64 bit architectures and C/C++
John R. MacMillan
john at sco.COM
Tue Apr 30 07:19:37 AEST 1991
shap <shap at shasta.Stanford.EDU> writes:
|Several companies have announced or are known to be working on 64 bit
|architectures. It seems to me that 64 bit architectures are going to
|introduce some nontrivial problems with C and C++ code.
In a past life I did a fair amount of work with C on a 64 bit
architecture, the C/VE compiler on NOS/VE. C/VE was a pre-ANSI
compiler, but many of the comments I think still apply.
C/VE had 64 bit ints and longs, 32 bit shorts, 8 bit chars, and 48 bit
pointers (as an added bonus, the null pointer was not all bits zero,
but that's another headache entirely; ask me how many times I've
wanted to strangle a programmer who used bzero() to clear structures
that have pointers in them).
|I want to start a discussion going on this topic. Here are some seed
|questions:
|
|1. Do the C/C++ standards need to be extended to cover 64-bit
|environments, or are they adequate as-is?
The C standard certainly is; it's obvious a lot of effort went into
making sure it would be.
|2. If a trade-off has to be made between compliance and ease of
|porting, what's the better way to go?
I don't think there's any reason to trade off compliance with
standards; if you want to trade off ease of porting versus exploiting
the full power of the architecture that's another question.
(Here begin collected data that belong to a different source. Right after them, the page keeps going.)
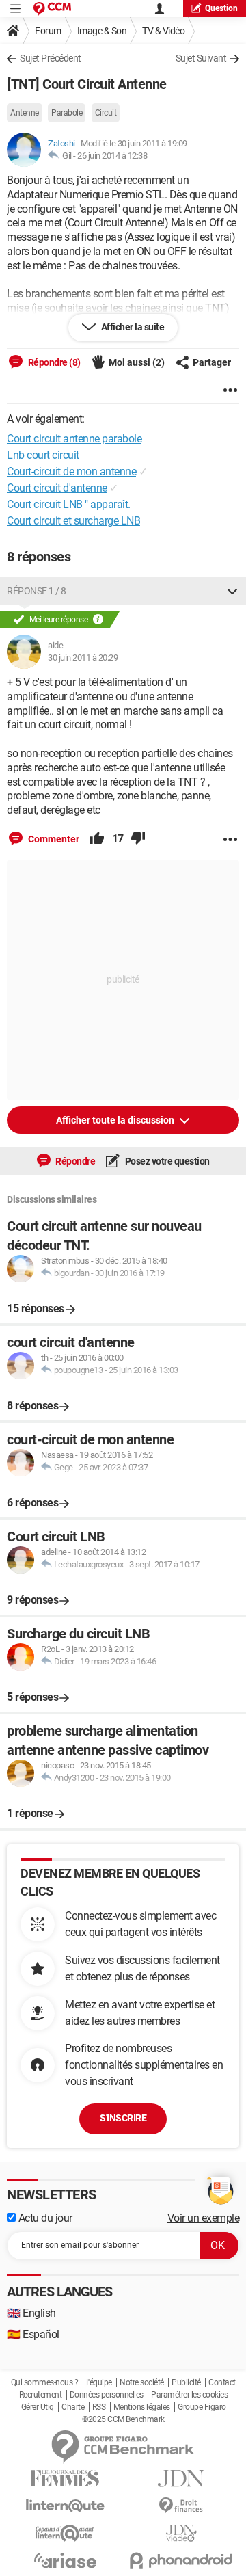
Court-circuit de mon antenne (71, 471)
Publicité (186, 2382)
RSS (99, 2407)
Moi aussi (137, 362)
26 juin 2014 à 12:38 (112, 155)
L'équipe (99, 2382)
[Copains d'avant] (65, 2533)
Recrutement (40, 2395)
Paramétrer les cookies (189, 2395)
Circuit (106, 113)
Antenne (24, 113)
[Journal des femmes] (65, 2478)
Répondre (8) (53, 362)
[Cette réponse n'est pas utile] (138, 839)
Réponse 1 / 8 (36, 590)
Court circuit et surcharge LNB (73, 520)
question (221, 8)
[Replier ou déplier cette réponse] (232, 591)
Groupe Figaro (202, 2407)
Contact (222, 2382)
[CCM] (52, 8)
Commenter (52, 839)
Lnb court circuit (43, 455)
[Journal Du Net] (181, 2478)
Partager (212, 362)
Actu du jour (44, 2218)
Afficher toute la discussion (116, 1120)
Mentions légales (141, 2407)
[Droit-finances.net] (181, 2505)
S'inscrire (123, 2117)
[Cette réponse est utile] (97, 839)
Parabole (66, 113)
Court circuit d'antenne (57, 487)
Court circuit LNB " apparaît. (69, 504)
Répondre (75, 1161)
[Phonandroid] (181, 2560)
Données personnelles (107, 2395)
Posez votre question (166, 1161)
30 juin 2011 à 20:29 (83, 657)
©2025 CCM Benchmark (123, 2419)
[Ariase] (65, 2560)
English (31, 2313)
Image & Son (102, 30)
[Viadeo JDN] (181, 2533)
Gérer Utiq (37, 2407)
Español (33, 2334)
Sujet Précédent (50, 58)
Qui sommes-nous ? (45, 2382)
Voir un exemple (203, 2218)
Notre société (142, 2382)
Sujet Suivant (201, 58)
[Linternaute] (65, 2505)
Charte (73, 2407)
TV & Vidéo (163, 30)
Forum (48, 30)
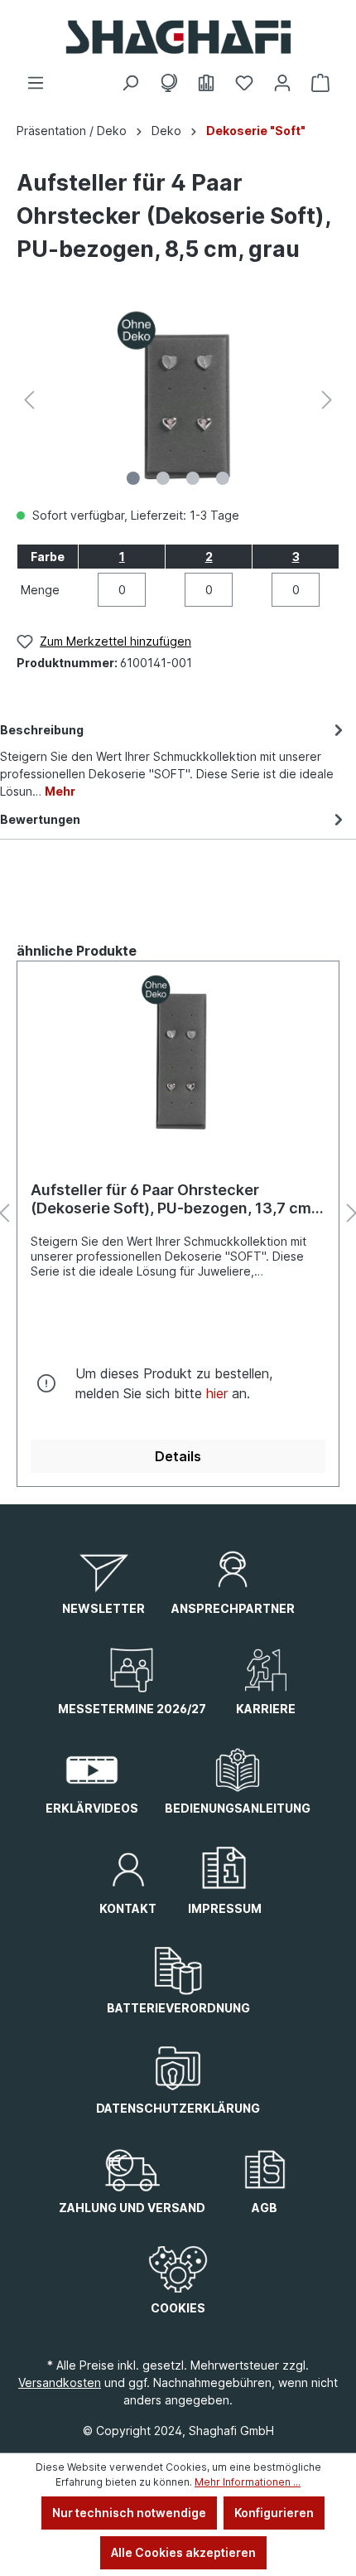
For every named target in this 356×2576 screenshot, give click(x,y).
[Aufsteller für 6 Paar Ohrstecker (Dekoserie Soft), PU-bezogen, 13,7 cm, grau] (178, 1057)
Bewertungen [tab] (40, 819)
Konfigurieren (274, 2513)
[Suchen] (130, 83)
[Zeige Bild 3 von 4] (193, 478)
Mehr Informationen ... (248, 2482)
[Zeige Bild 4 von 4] (222, 478)
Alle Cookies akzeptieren (183, 2552)
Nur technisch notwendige (129, 2513)
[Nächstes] (327, 400)
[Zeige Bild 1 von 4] (133, 478)
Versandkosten (59, 2382)
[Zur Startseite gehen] (178, 37)
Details (178, 1456)
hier (217, 1393)
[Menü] (36, 83)
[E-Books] (206, 83)
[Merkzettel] (244, 83)
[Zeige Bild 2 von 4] (163, 478)
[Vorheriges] (29, 400)
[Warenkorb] (320, 83)
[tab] (174, 759)
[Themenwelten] (168, 83)
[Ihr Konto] (282, 83)
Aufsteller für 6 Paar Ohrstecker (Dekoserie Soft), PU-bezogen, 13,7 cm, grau (173, 1199)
The
answer is going to be different for different people.
If you make the only 64 bit data type be ``long long'' or some such,
it will make life much easier on porters, but most of the things you
port then won't take advantage of having 64 bit data types...
|3. If conformance to the standard is important, then the obvious
|choices are
|
| short 16 bits
| int 32 bits
| long 64 bits
| void * 64 bits
This isn't really a conformance issue. The idea is to make the
machine's natural types fit the C types well. However, if the
architecture can support all these sizes easily, then for ease of
porting it would be nice to have all of the common sizes available.
Many (often poorly written) C programs depend on, say, short being 16
bits, and having a 16 bit data type is the easiest way to port such
programs.
One problem with 32 bit ints and 64 bit pointers is that a lot of
(bad) code assumes you can put a pointer into an int, and vice versa.
As an aside, using things like ``typedef int int32'', is not always
the answer, especially if you don't tell the porter (or are
inconsistent about) whether this should be an integer data type that is
_exactly_ 32 bits or _at least_ 32 bits.
|How bad is it for sizeof(int) != sizeof(long).
The C/VE compiler had sizeof(int) == sizeof(long) so I can't comment
on that one in particular, but...
|4. Would it be better not to have a 32-bit data type and to make int
|be 64 bits? If so, how would 32- and 64- bit programs interact?
...there is a lot of badly written code out there, and no matter what
you do, you'll break somebody's bogus assumptions. In particular a
lot of code makes assumptions about pointer sizes, whether they'll fit
in ints, and whether you can treat them like ints.
Expect porting to 64 bit architectures to be work, because it is.